To address the earnings imbalance between male and female workers, the Government requested that private-sector companies with a headcount of 250 employees or more should publish their gender pay gap data in 2017. However, the numbers of eligible businesses filing reports this year have fallen by half. Could they be hiding some bad figures?
Gender pay gap reporting this year
By January 27, only 362 businesses had submitted reports, and with the deadlines (March 30 for public sector firms and April 4 for private sector businesses) around the corner, it could set transparent reporting and gender pay inclusion in businesses back for some time.
Last year, the Government gave businesses a break on reporting due to COVID-19. With it back in force in 2021, they released more information and said that furloughed staff should be included in reports while “gender pay gap and salary quartile bands should be calculated based on full pay.” The Government also said furloughed staff should only be excluded if their employer didn’t top up their salaries.
With submission figures so low shortly before the 2021 deadline, has the Government done enough to make businesses aware of who should be included in their reporting during COVID-19? Pay gap analysis company Spktral thinks it hasn’t and has provided some advice for confused employers:
“Organisations we speak to tell us they don’t believe they have to report their gap this year because of furloughed employees.
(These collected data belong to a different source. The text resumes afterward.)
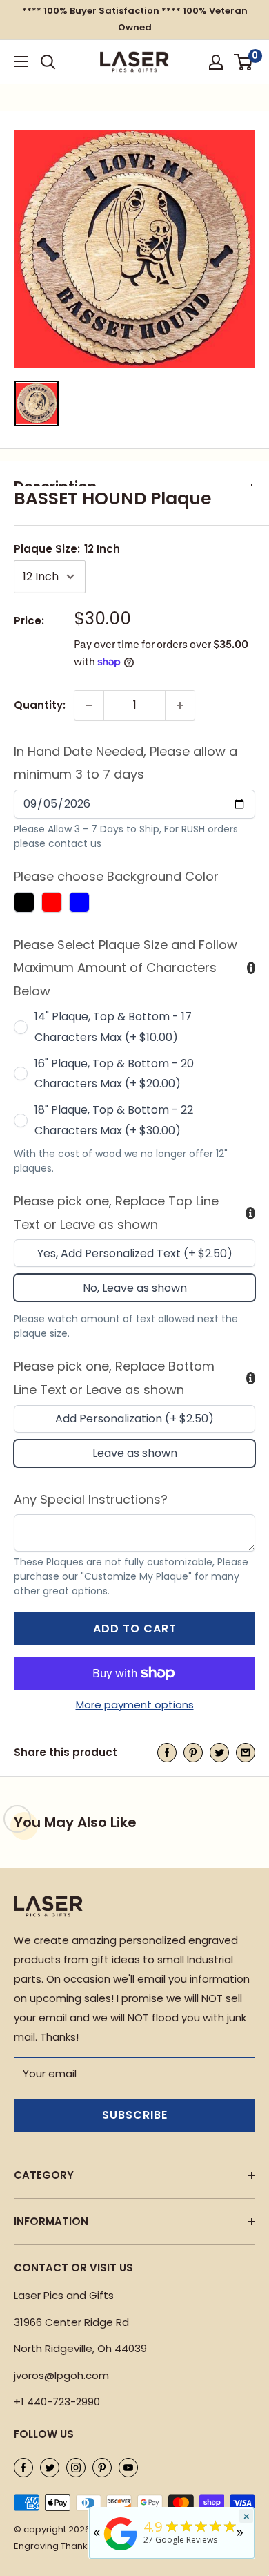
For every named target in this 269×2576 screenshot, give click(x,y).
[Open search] (48, 62)
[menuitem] (36, 403)
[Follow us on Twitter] (49, 2467)
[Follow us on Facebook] (23, 2467)
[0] (243, 62)
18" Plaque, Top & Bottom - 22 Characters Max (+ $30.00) (113, 1120)
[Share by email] (245, 1752)
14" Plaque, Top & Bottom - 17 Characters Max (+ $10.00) (113, 1027)
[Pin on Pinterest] (193, 1752)
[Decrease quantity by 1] (88, 705)
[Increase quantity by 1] (180, 705)
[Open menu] (21, 61)
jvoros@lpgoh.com (61, 2375)
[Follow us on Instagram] (76, 2467)
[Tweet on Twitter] (219, 1752)
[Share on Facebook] (167, 1752)
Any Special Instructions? (91, 1499)
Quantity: (40, 705)
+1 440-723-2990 (57, 2401)
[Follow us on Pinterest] (102, 2467)
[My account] (216, 62)
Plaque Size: (67, 549)
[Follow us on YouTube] (128, 2467)
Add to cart (135, 1629)
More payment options (135, 1704)
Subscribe (135, 2115)
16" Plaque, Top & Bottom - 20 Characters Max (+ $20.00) (114, 1074)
Some think having furloughed employees takes their headcount to below 250, and so it excludes them, while others think that if all staff are furloughed, nobody needs reporting.
The fact is, both beliefs are incorrect. Although furloughed employees can be excluded for the pay gap part of the report – providing they received zero or less than normal pay due to being on furlough – they are still eligible for the bonus gap part of the report.”
COVID-19 and confusion over reporting data
Indeed, low submissions could be down to reporting confusion this year over indifference about gender equality issues. Last year when the coronavirus pandemic was just beginning, gender pay gap report submissions were up by 6%, (795 reports) from 2019 figures, (748 reports). While businesses were not obliged to submit their data due to COVID-19, the fact submissions were up showed a growing desire to be transparent and highlight gender inclusion issues beyond paying lip service to government rules.
Are companies nervous to report falling female figures?
There could be another reason for low submission levels this year. Economically speaking, COVID-19 has impacted women greatly. From their high levels of representation across COVID-hit industries such as hospitality to those leaving full-time employment due to struggles balancing work and caregiving and low employment figures for women in late 2020, they have been one of the pandemic’s biggest victims. Therefore it may not be surprising that some companies might be holding back on their data if significant numbers of the female staff were furloughed, made redundant, or have electively left work during this time.
Responding to the findings, Agata Nowakowska, AVP EMEA at US e-learning firm Skillsoft said: “Resolving gender disparity is complex and is made more so by the severity of the global crisis. Whilst employers have understandably shifted their focus to business survival, it is important they don’t lose sight of their gender pay goals.
“Pay gap reporting, in usual circumstances, enables companies to actively recognise and work towards improving the gender pay gap, acting as a benchmark for the entire organisation. But it also goes further, helping employers show their workers they are supported and that the organisation remains conscious of their role in working towards equality.
“With women over-represented in sectors (such as the service industry) hit hardest by the pandemic – and bearing the brunt of childcare and caring responsibilities as lockdowns continue – it is more important than ever that employers stand up and address the pay gap head-on.
“Employers must ensure every employee has the opportunity to expand their role towards higher-paying positions. This could mean reviewing how your organisation views maternity and paternity leave, addressing unconscious bias, or facilitating professional development. Above all, it’s about making a continued, concerted effort; meaningful change cannot occur overnight.”